Viagem de Kar-wai pela América confirma a sua marca autoral
"Um Beijo Roubado" é o primeiro filme rodado nos EUA pelo diretor chinês e é estrelado pela cantora Norah Jones
CÁSSIO STARLING CARLOS
CRÍTICO DA FOLHA
A cinefilia, como bem sabem os praticantes dessa estranha forma de
culto, é em grande parte um
exercício de devoção amorosa,
tanto mais satisfeita quanto
mais se reconhecem os traços
essenciais de seu objeto. Um diretor ou uma obra se tornam
adorados na medida em que
não traem seus seguidores,
mantendo constantes um ou
mais traços característicos de
seus temas e estilos.
É nesse sentido que o chinês
Wong Kar-wai ganhou a afeição cinéfila, desde que seus trabalhos se difundiram no Ocidente a partir de 1995, com
"Amores Expressos". Treze
anos, cinco longas e um punhado de premiações importantes
depois, Wong aporta na pátria
mítica do cinema, a América,
com "Um Beijo Roubado", um
filme que vem sendo recebido
com reservas e no qual se aponta o defeito de repetição de tiques, sinal de um suposto esgotamento do cinema do diretor.
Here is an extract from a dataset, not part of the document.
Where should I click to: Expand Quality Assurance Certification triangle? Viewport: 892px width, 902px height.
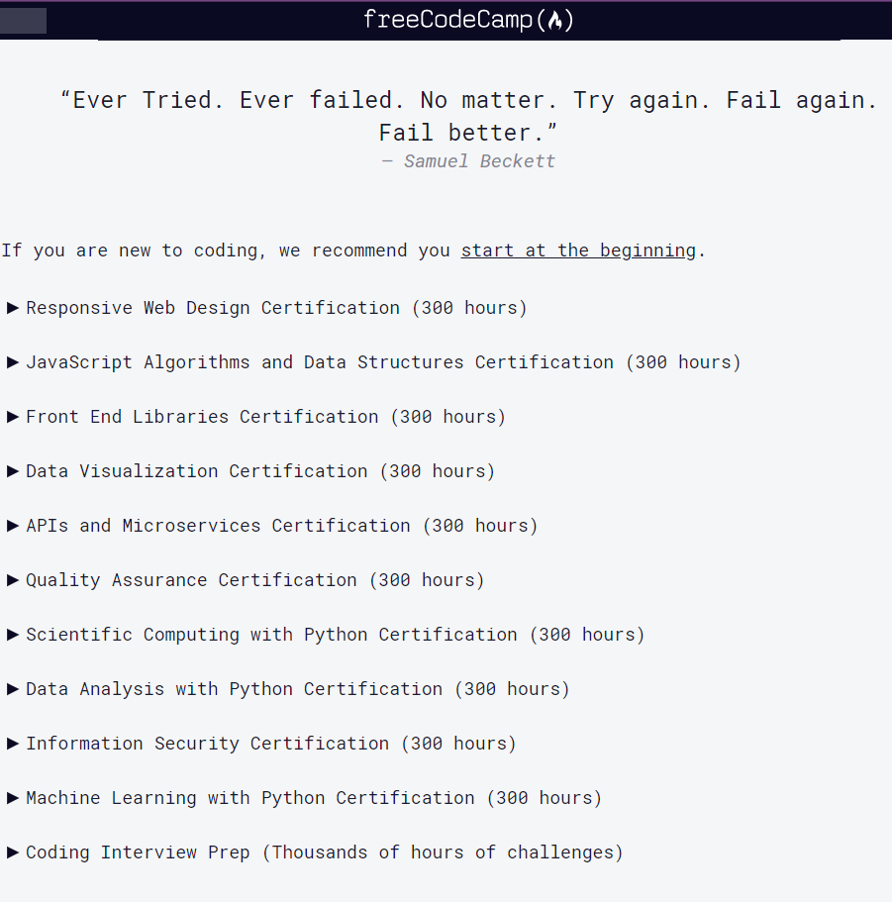pos(12,580)
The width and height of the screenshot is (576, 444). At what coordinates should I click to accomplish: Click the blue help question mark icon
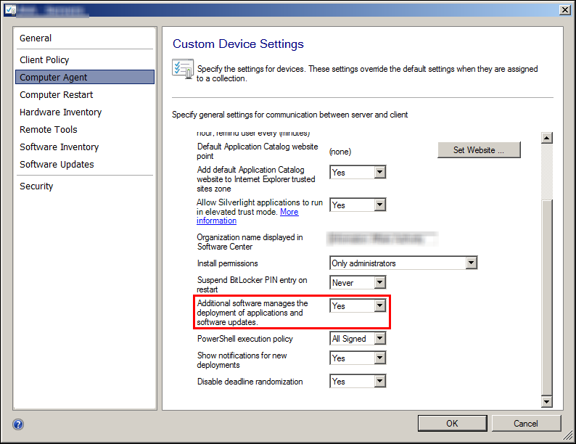pos(18,424)
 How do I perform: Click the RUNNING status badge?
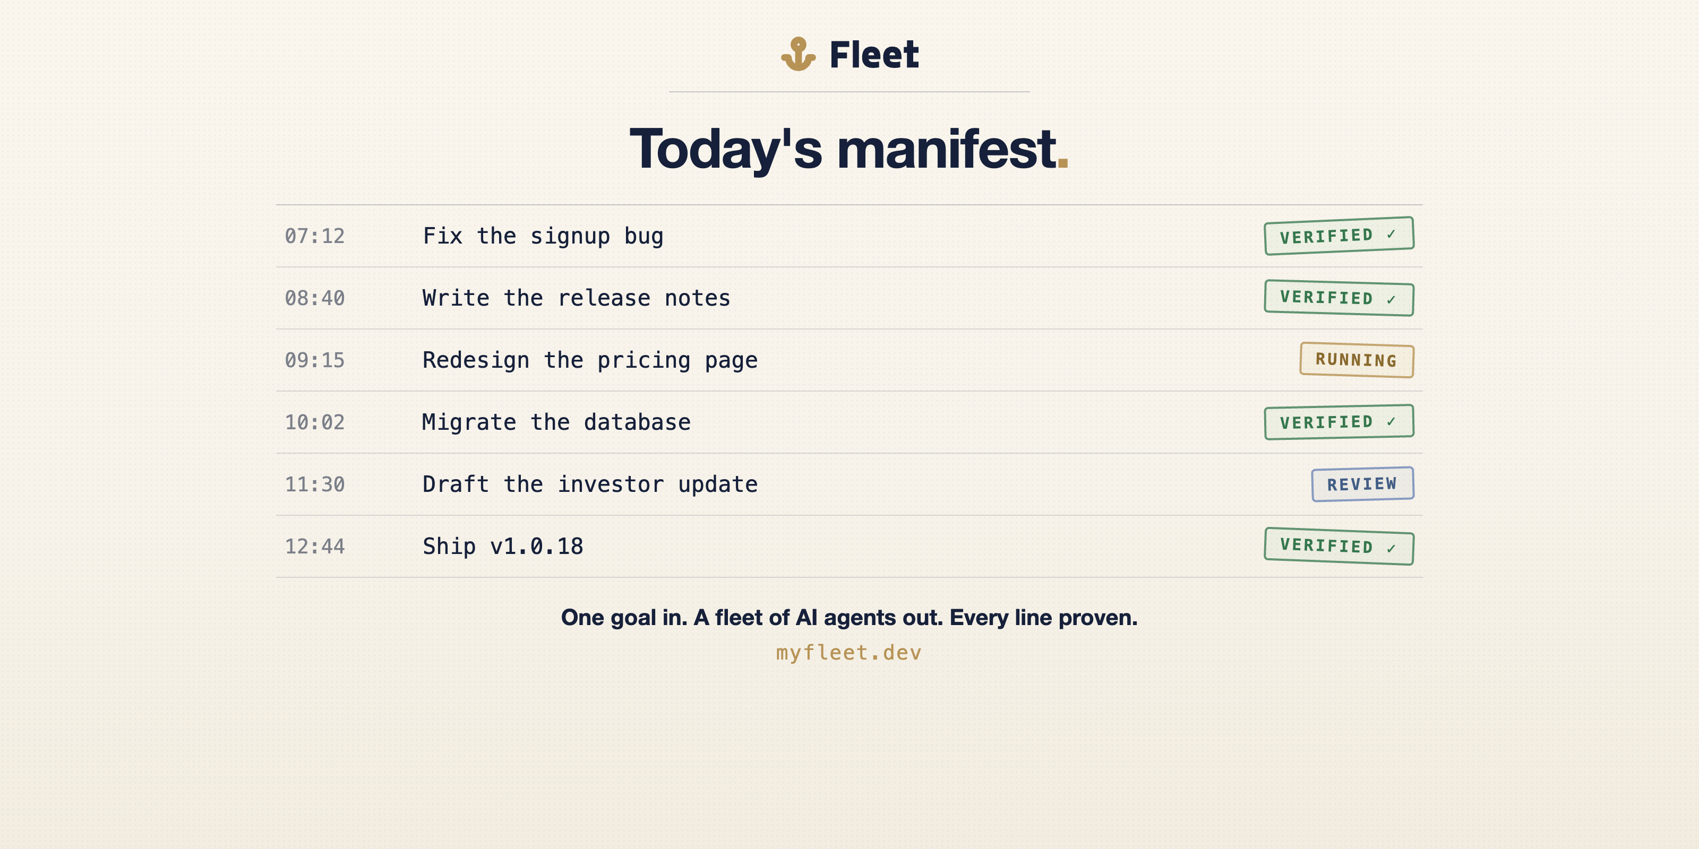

Ora, se este é um critério suficiente, a obra da maioria dos
diretores reconhecidos como
autores teria perdido sua intensidade no longo prazo, de
Hitchcock a Jia Zhang-ke, passando por Fellini, Antonioni,
Truffaut, Cronenberg e outros.
Em todos, a assinatura se
sustenta na recorrência de temas, no uso expressivo de movimentos de câmera e nas escolhas de modo de encenar, conteúdos e formas que configuram um estilo.
Amplidão continental
"Um Beijo Roubado" tem, ao
contrário do que vem sendo
apontado, a vantagem de deslocar Kar-wai de seu habitat, as
ruas estreitas e os cenários
claustrofóbicos de Hong Kong,
e lançá-lo na amplidão continental dos EUA. Isso garante ao
filme uma oxigenação material,
a despeito da recorrência dos
efeitos narrativos habituais do
seu cinema: as elipses que suprimem o óbvio dramático e introduzem surpresas e a ênfase
na temporalidade das imagens,
quando submetidas a acelerações e desacelerações.
A mudança de cenário não se
dá isenta de riscos, como já
aconteceu com Wim Wenders,
cujo cinema não se recuperou
completamente do fetichismo
de cartão-postal depois que se
lançou na aventura norte-americana. No caso de Kar-wai, a
experiência é salutar, pois liberta-o de um sufocamento do
universo pessoal que parecia
atingir o limite em "2046".
Para o papel central, Kar-wai
escolheu a cantora Norah Jones, que oferece um desempenho equilibrado, em contraste
quando exposto aos excessos
interpretativos de alguns de
seus pares. Há ainda a aparição
mágica da pop indie Cat Power,
também na canção "The Greatest", que ilumina os momentos altos do filme.
"Um Beijo Roubado" entrega
ao público fiel do cineasta um
Kar-wai da mais pura estirpe.
A marca é a de sempre, uma
história de amor rompido que
lança a protagonista num périplo pela vastidão americana,
onde encontra uma sucessão
de protagonistas de outros tantos desamores.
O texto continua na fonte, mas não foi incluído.